Dataset excerpts:
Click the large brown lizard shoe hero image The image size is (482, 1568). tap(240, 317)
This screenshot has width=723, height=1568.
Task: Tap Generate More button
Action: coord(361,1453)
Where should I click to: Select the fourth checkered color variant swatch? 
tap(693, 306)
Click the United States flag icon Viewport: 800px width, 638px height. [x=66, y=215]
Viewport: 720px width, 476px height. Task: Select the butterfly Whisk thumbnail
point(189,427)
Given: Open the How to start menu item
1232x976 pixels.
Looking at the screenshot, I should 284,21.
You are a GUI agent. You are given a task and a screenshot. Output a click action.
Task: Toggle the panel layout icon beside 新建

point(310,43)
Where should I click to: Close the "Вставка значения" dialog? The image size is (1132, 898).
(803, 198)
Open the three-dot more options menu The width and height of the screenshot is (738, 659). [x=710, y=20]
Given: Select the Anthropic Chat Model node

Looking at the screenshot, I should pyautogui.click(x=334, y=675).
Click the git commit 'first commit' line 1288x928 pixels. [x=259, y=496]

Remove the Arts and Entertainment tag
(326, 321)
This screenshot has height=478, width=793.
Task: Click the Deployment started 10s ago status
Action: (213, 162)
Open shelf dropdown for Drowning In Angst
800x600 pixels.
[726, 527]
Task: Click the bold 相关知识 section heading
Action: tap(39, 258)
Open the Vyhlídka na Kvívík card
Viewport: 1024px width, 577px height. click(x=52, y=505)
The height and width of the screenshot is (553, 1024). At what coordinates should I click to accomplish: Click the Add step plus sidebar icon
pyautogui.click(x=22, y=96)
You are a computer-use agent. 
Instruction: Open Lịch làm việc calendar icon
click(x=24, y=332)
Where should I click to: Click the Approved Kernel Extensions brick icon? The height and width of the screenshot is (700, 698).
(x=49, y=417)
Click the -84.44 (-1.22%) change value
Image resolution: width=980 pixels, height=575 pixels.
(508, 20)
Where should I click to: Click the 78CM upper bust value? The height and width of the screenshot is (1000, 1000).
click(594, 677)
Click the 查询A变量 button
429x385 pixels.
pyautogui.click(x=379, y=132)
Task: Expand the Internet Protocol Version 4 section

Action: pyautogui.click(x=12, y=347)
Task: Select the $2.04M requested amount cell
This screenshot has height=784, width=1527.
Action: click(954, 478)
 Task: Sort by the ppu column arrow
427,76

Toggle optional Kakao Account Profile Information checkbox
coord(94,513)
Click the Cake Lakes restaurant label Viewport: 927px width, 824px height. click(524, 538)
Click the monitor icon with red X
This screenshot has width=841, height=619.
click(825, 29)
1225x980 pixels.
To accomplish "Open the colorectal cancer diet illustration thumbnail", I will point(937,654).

Assigned task: The required output is each line of the entries that contains the word "menu".

Expected answer:
Given: Open the How to start menu item
Open the three-dot more options menu The width and height of the screenshot is (738, 659). [x=710, y=20]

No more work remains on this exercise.